Hay un lugar donde la tierra es la del principio de sus días. Donde el espíritu del hombre y sus arreos sigue trashumando entre las bardas caprichosas, mientras el cielo lo toca con sus manos. Allí cantan las mujeres con su más pura entraña acunando los secretos vitales.
Malargüe para el asombro, y la Payunia en Malargüe es Malargüe para extasiarse.
Como si la Tierra se estuviera enfriando aún y los volcanes hubieran depuesto sus fuegos cansados de rugir. Como si el Payún Matrú se declarara enamorado de la luz del coirón y le tendiese sus pampas negras para brillar.
Como si los bólidos escupidos por las bocas furiosas de esos montes, se suspendieran en las laderas esperando otras estaciones del tiempo y del planeta. Todo parece verse, la mirada es amplia y redonda; uno es tan pequeño y sin embargo se siente muy arriba o muy alto o muy adentro.
A través de la ruta 40, luego de cruzar "La pasarela", un puente de madera que atraviesa el río Grande sobre el negro y lustroso desfiladero de lava y roca basáltica, y tomando el camino consolidado de la 186 se divisa el Punilla Huincan.
El cerro cuenta la leyenda de un cacique Pehuenche enterrado junto a un gran tesoro que mucha gente busca y nadie ha podido encontrar.

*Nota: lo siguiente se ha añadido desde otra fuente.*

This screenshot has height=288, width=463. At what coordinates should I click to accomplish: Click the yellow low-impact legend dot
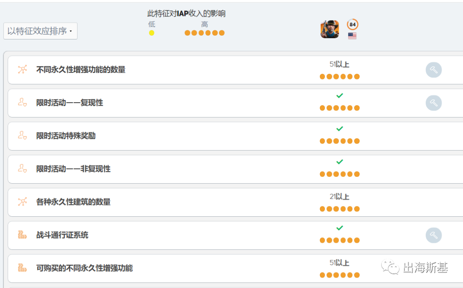tap(151, 33)
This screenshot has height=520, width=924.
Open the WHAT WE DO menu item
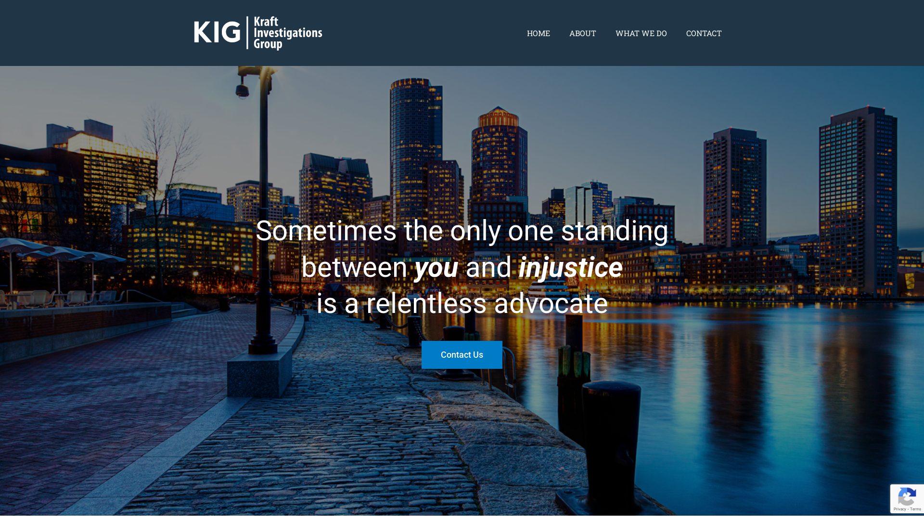point(641,33)
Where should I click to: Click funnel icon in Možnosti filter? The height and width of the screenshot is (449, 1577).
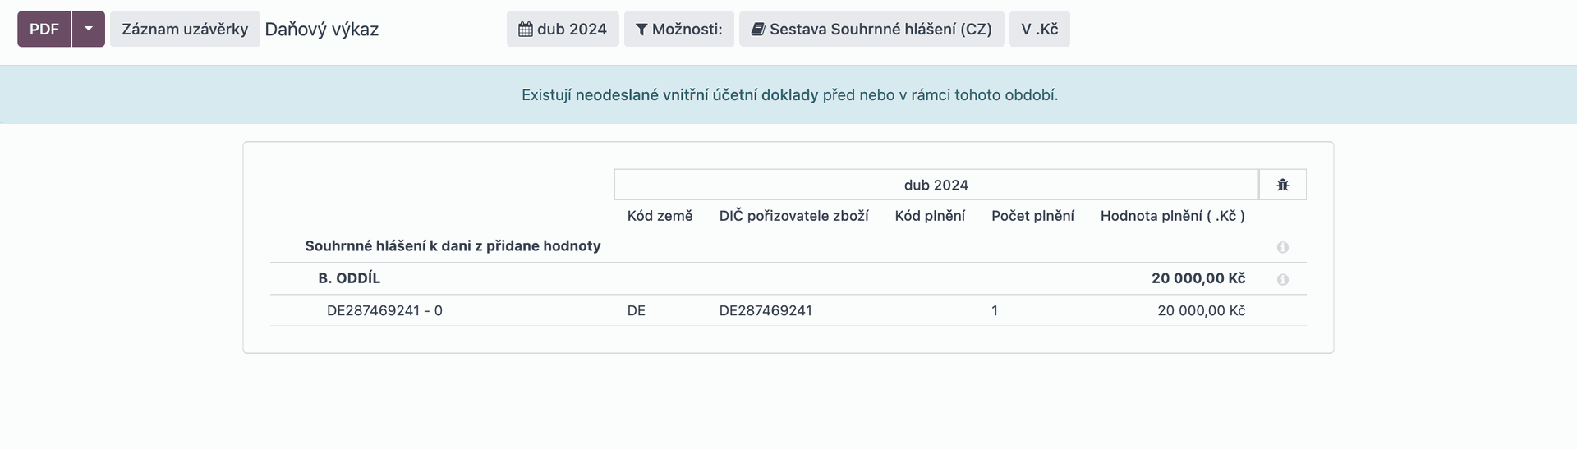point(641,30)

Por ese sueño enarenado, y avistando los senderos petroleros, llegamos al bosque de más de 800 conos de volcanes de la Reserva Natural Payunia, de 450 mil hectáreas, ubicada a 190 km al sudoeste de la ciudad de Malargüe, que se extiende entre la porción sur de la Cordillera Principal y el extremo austral del Bloque de San Rafael.

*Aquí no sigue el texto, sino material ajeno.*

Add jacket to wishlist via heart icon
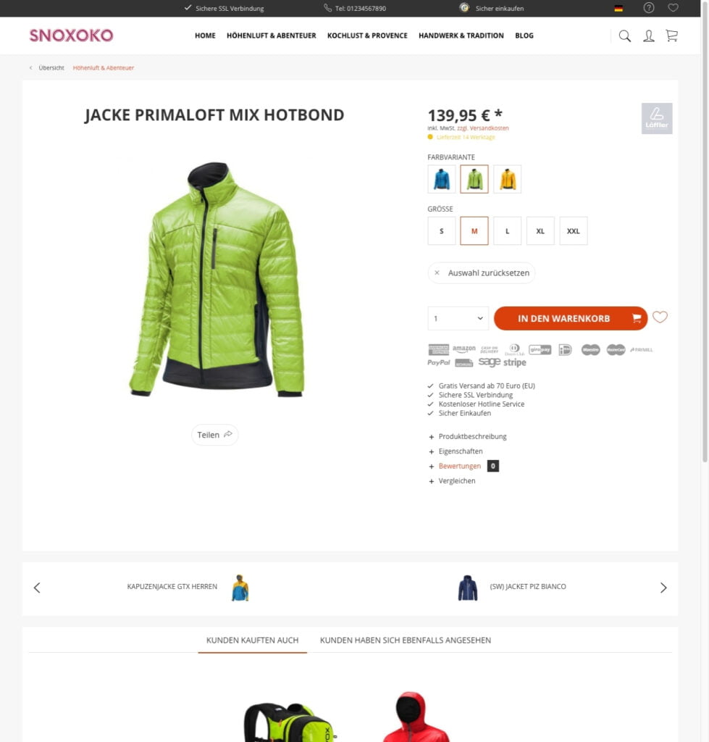The height and width of the screenshot is (742, 709). (660, 317)
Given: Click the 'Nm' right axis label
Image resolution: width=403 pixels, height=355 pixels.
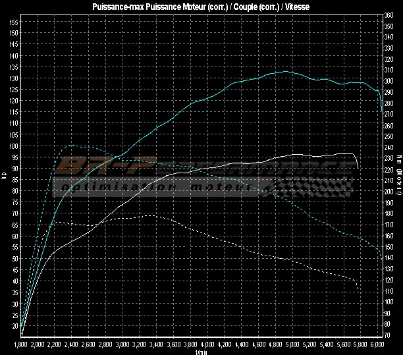Looking at the screenshot, I should 398,158.
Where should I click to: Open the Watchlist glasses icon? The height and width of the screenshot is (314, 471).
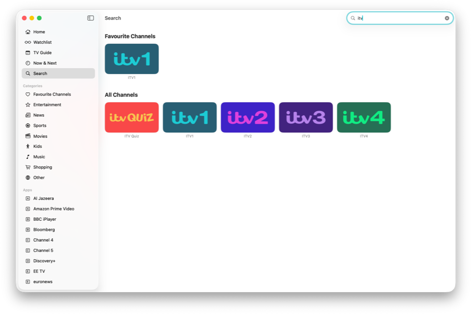(28, 42)
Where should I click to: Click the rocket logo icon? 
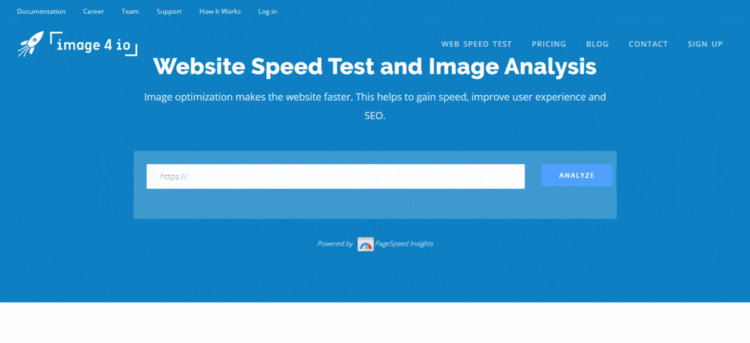click(x=31, y=44)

La Payunia es una gran planicie inhóspita de estremecedora belleza que se eleva hasta los 2.200 msnm, aunque según se cree en algún momento fue lecho marino.
De suelos arenosos y salinos, sin agua y con vientos permanentes. Sus picos aislados como el Payún Matrú de 3.680 metros; el Payún Liso de 3.715 metros, La Herradura, el Fortunoso o el Santa María duermen intemporalmente mientras nos permiten contemplarlos.

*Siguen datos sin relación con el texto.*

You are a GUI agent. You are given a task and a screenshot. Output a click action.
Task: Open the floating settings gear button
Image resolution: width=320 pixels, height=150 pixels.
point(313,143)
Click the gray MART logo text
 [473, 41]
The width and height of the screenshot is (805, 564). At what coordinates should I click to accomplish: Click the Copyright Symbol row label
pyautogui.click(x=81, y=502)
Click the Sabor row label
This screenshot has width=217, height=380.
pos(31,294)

En sus laderas, las Pampas negras, escoria volcánica formada por millones de fragmentos de lapilli, y los campos de bombas, grandes piedras de caprichosas formas que fueron arrojadas de los volcanes en estado incandescente y se solidificaron en el aire, completan el espectáculo.
Un ascenso sin otra dificultad que la de resistir el viento, nos deja al borde de la boca del Volcán Morado, cuyo cráter es un derrapado abismal negro y rojo que pone a prueba cualquier expectativa.
En las suavísimas colinas y laderas, las tropillas de guanacos dorados. Entre las piedras de los cerros los chinchillones, y a lo lejos, el choique fantasma es un trazo danzando sobre las tierras rojas, negras o amarillas. Arriba, el águila mora vigila.
Así es la Payunia; extraterrestre, intraterrestre, historia que el hombre busca en su ADN y le cuesta reconocer.
Así es Payunia, el paisaje del principio o el paisaje del final.